Private Equity Insider (via the Wayback Machine):
Fed-Up Investors Force Reliant to Liquidate
Buyout firm Reliant Equity is shutting down what remains of its only fund.
The move is the result of a vote within the past few months by a limited-partner advisory board for the vehicle, which has been riddled with losses. Feeling that Chicago-based Reliant wouldn't be able to salvage any value from the portfolio by remaining as manager, those dozen or so shareholders ordered the firm to liquidate the entity's assets as quickly as possible through a secondary-direct offering.
While the hope is to recover some portion of the $123 million that investors initially contributed, it doesn't look like the sale will bring in even close to that amount. As of Dec. 31, the fund was running an average annual loss of more than 53%, and it has never yielded a single dollar of distributions.
What's more, shareholders say that about half of the portfolio has been written down to zero, and that the remaining positions are valued at or below what Reliant paid for them. The upshot is that prospective bidders believe the fund is worth less than $50 million - including a small undrawn component that investors have no interest in fulfilling.
Right now, likely bidders consist mainly of secondary-direct funds, which buy portfolio-company stakes from other private equity vehicles. Some are looking at the offering with keen interest, while others are approaching with only passive curiosity.
Reliant's limited partners include Calpers, Illinois Public Employees and Illinois State Teachers.
Reliant formed in 2001 and assembled its sole fund in 2002 and 2003. The outfit invested mainly in minority-owned businesses in the industrial, manufacturing and consumer-product sectors, following what one shareholder deemed a "buy-and-build" strategy. "There's not a single thing in that portfolio that's worth talking about," the limited partner said.
Among the higher-profile blowups in Reliant's portfolio was Blue Sky Brands, a consumer-product company that the firm created in 2005 through a buyout of Paragon Gift Holdings. Blue Sky shut down in March.

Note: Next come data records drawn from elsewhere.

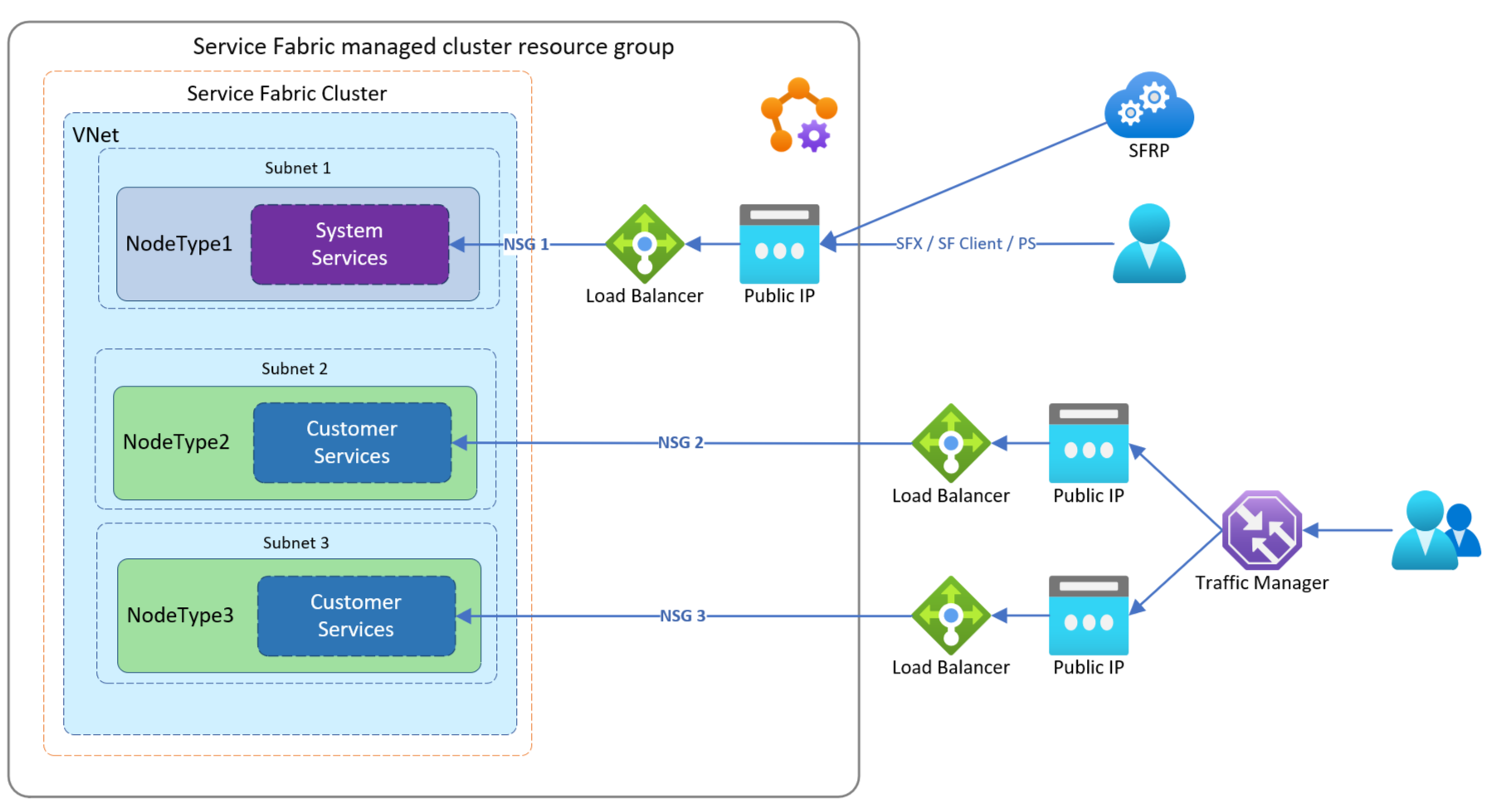This screenshot has width=1496, height=812.
Task: Select the System Services purple box
Action: coord(349,245)
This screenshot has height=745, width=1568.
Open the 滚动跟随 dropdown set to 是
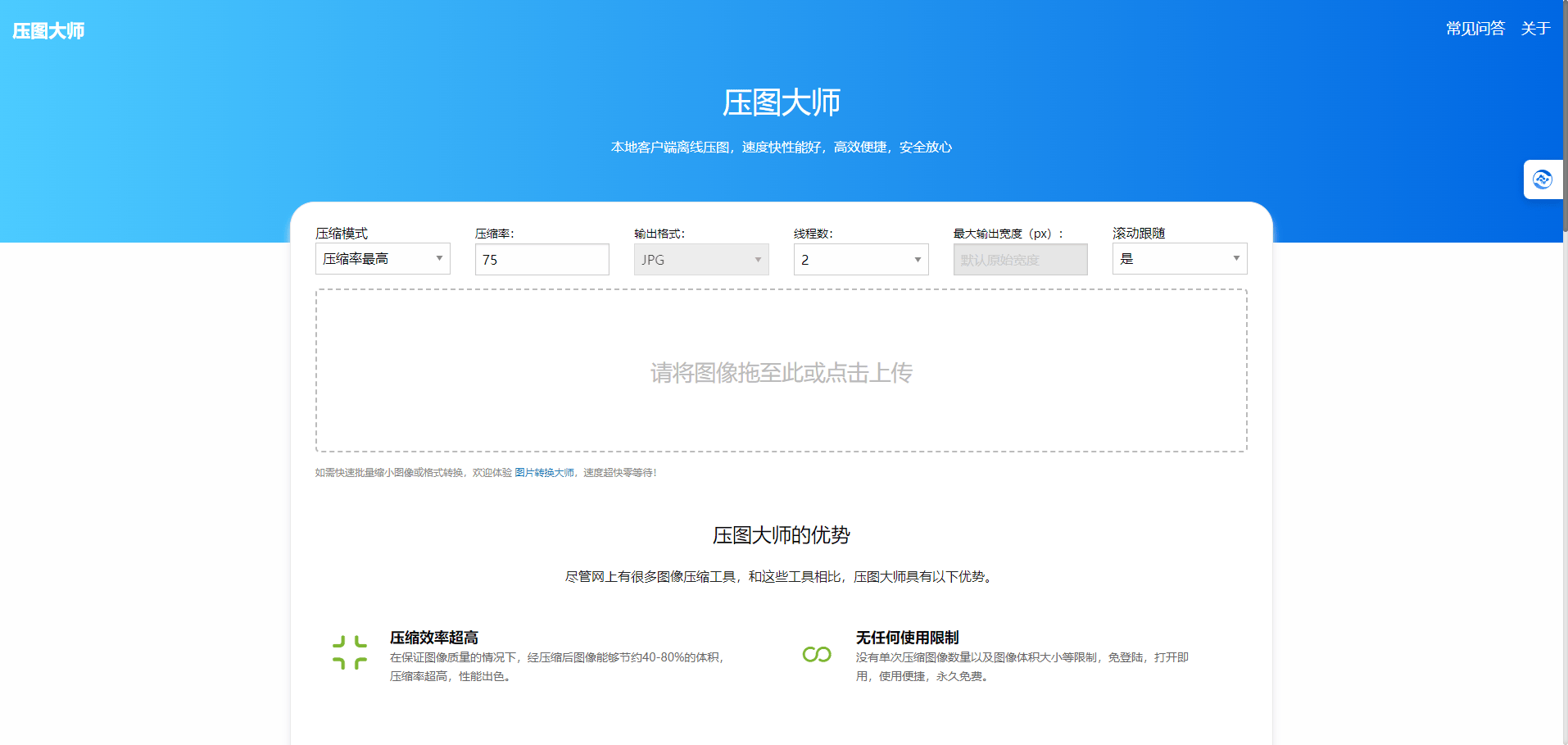pos(1179,258)
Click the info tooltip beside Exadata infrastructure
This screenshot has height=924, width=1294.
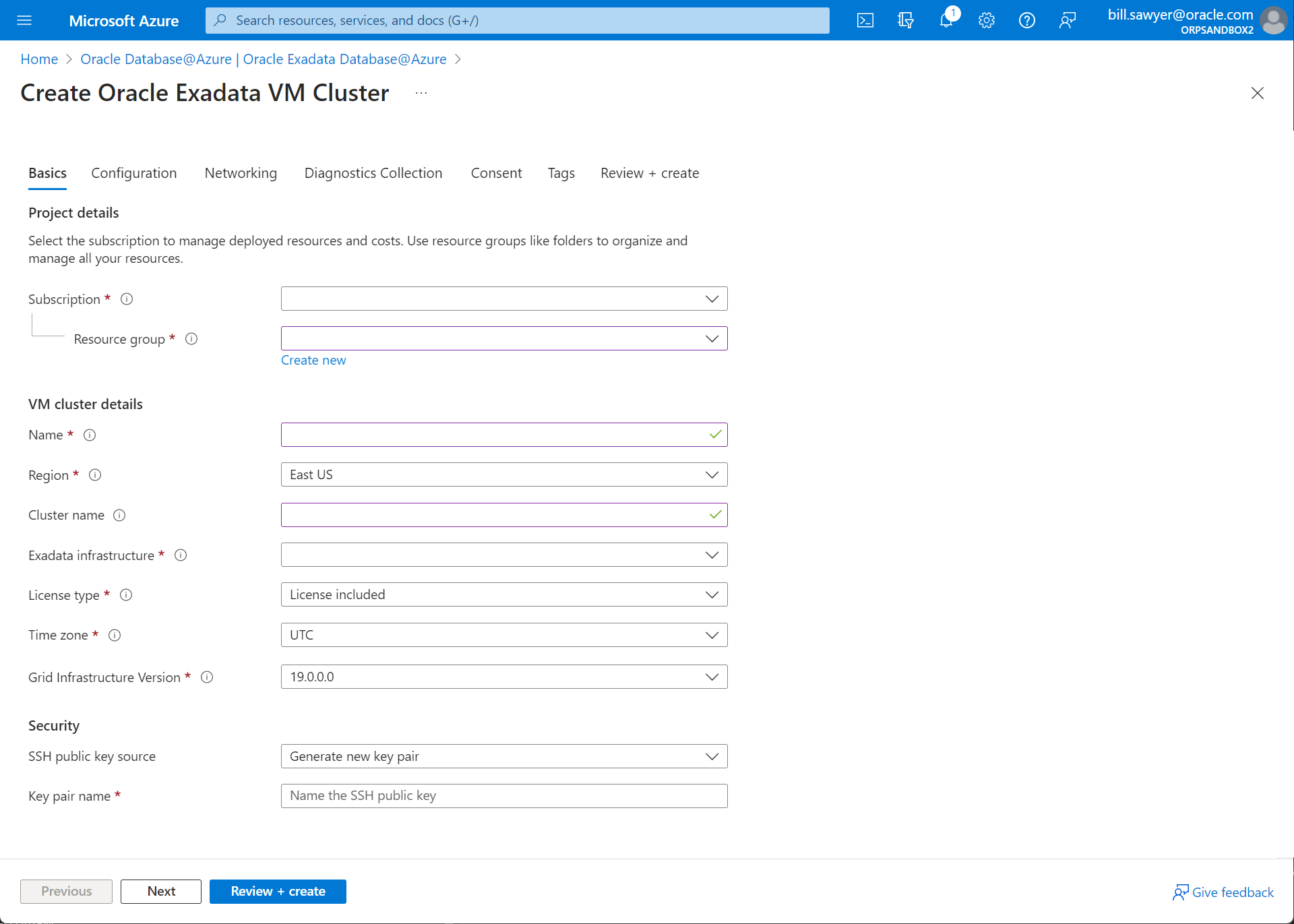(181, 555)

Depite the struggles, investors' demands that Reliant shutter its fund may have come as something of a surprise to the firm. Indeed, from 2005 until last year, the outfit was talking about marketing a new vehicle, as executives there expressed optimism that they would be able to turn the previous one around. But Reliant didn't get a warm reception as it pitched the idea of a new fund, and outsiders told the firm that its chances of raising any money were slim.
Now the operation's staff is dwindling. Managing director Carr Preston left earlier this year. Before joining Reliant, he was a principal at Allied Capital of Washington. Managing director Omar Simmons split earlier this year as well. He now works at Windjammer Capital of Newport Beach, Calif. The status of managing director Roy Roberts is less clear. Prior to Reliant, he served as a group vice president in the truck division at General Motors.
Founder Thomas Darden is still on board. He was a managing director at Windpoint Capital of Southfield, Mich., before starting Reliant.